Kinderarmut und soziale Gerechtigkeit sind in Deutschland ein kritisches Thema! Das, obwohl unser Land ein Sozialstaat ist, und trotz SDG 1, welches Deutschland erreichen will. Jeden Tag sehen und erleben auch Schüler:innen, was soziale Ungerechtigkeit heißt und wie der Staat einige Menschen im Stich lässt. Allein 2,7 Millionen Kinder in Deutschland leben in Armut!

Menschenwürdiges Leben?

“Vor ein paar Tagen war ich wieder in Hamburg unterwegs – als ich dort die ganzen Obdachlosen auf der Straße sah, kamen mir fast die Tränen. Was sind wir für Land, in dem Menschen auf der Straße leben müssen? Und ist es gerecht, dass Kinder und Jugendliche von armen Eltern weniger Chancen haben, als Kinder reicher Eltern?” (Sophie, Oberstufenschülerin).

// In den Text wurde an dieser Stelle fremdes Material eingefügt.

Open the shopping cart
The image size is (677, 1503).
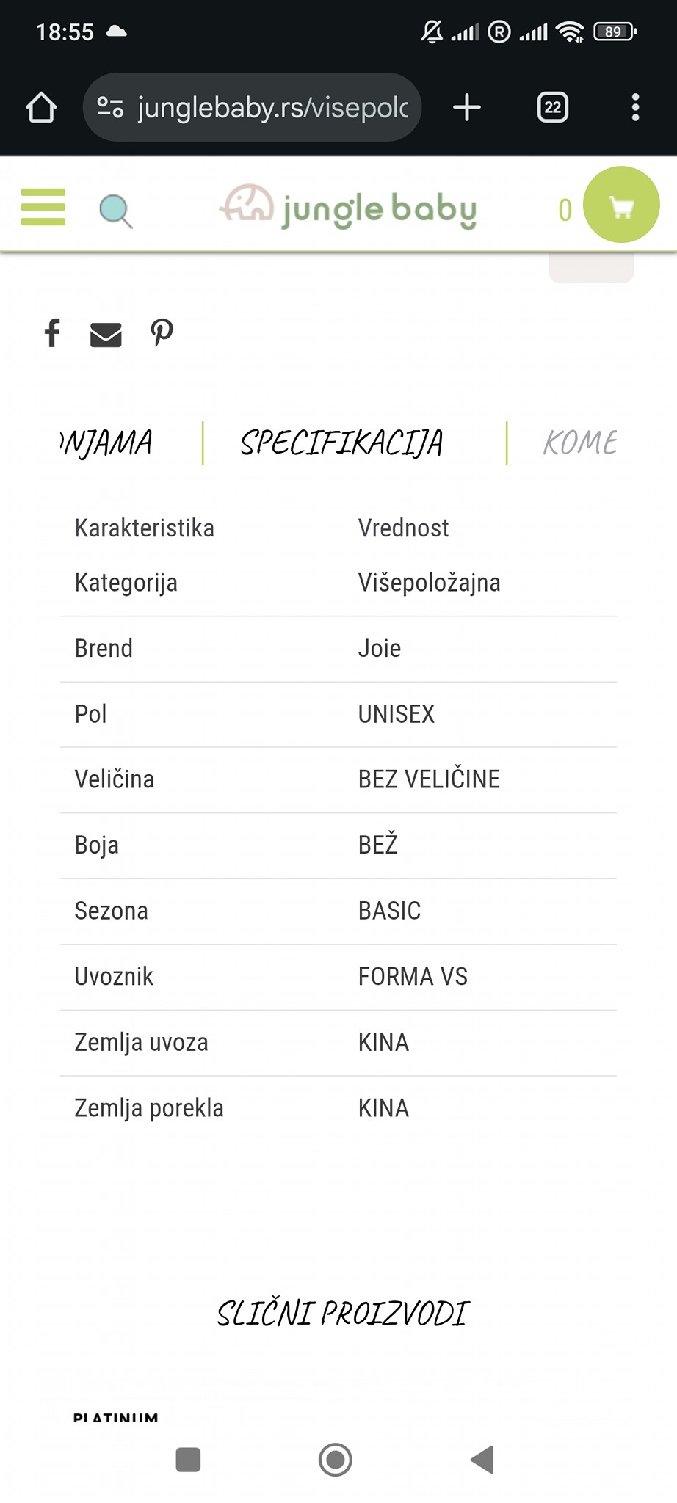[621, 205]
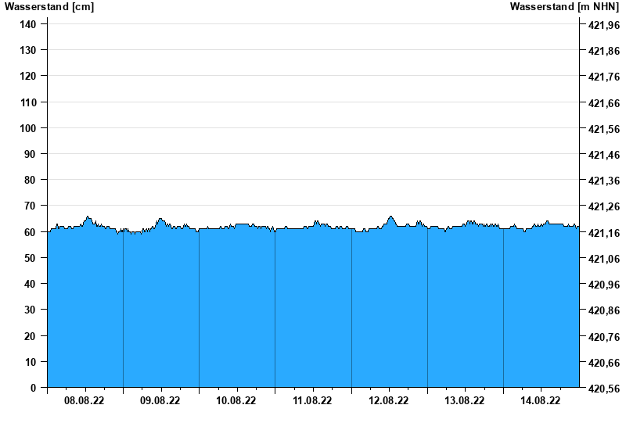Click the 08.08.22 date label
Image resolution: width=626 pixels, height=430 pixels.
(85, 400)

Laut Statista und DESTATIS waren im Jahr 2021 in Deutschland 20,7 % (also 1 von 5) der Menschen von Armut oder sozialer Ausgrenzung betroffen. Wer in Deutschland weniger als 14.109 Euro im Jahr verdient, gilt nach dem Stand des Jahres 2019 als armutsgefährdet, heißt es.

Am 9.11.23 machte der UN-Menschenrechtsrat Deutschland auch zum sozialen Verhalten diverse Vorwürfe. Die Direktorin des unabhängigen Deutschen Instituts für Menschenrechte, Beate Rudolf, sagte abschließend, dass ein zentrales Thema viel zu kurz gekommen sein: “Ich bedaure, dass das Thema Armut nicht den notwendigen Raum bekommen hat, …” Bei diesem Thema gehe es nämlich ganz besonders um zentrale Menschenrechte, so die Direktorin – etwa das Menschenrecht auf Wohnen, auf soziale Sicherung, auf menschenwürdiges Leben. “Das alles sind Fragen, die hätten auch vertieft behandelt werden können.” (Tagesschau, 9.11.23).

Theoretisch sind in Deutschland alle Menschen sozial abgesichert. Aber viele kämpfen um jeden Cent, während andere im Wohlstand leben.
Schon zu Kaisers Zeiten (ab dem Jahr 1845, laut Wikipedia) entwickelte Deutschland Schritt für Schritt das heutige Sozialsystem. Früher gab es keine soziale Absicherung, was bedeutete, dass es keine flächendeckende Gesundheitsversorgung, keinen Unfallschutz am Arbeitsplatz und kein Arbeitslosengeld oder Sozialhilfen gab – allesamt Probleme, die heutzutage EIGENTLICH gelöst sein sollten und wofür es die Sozialversicherungen gibt.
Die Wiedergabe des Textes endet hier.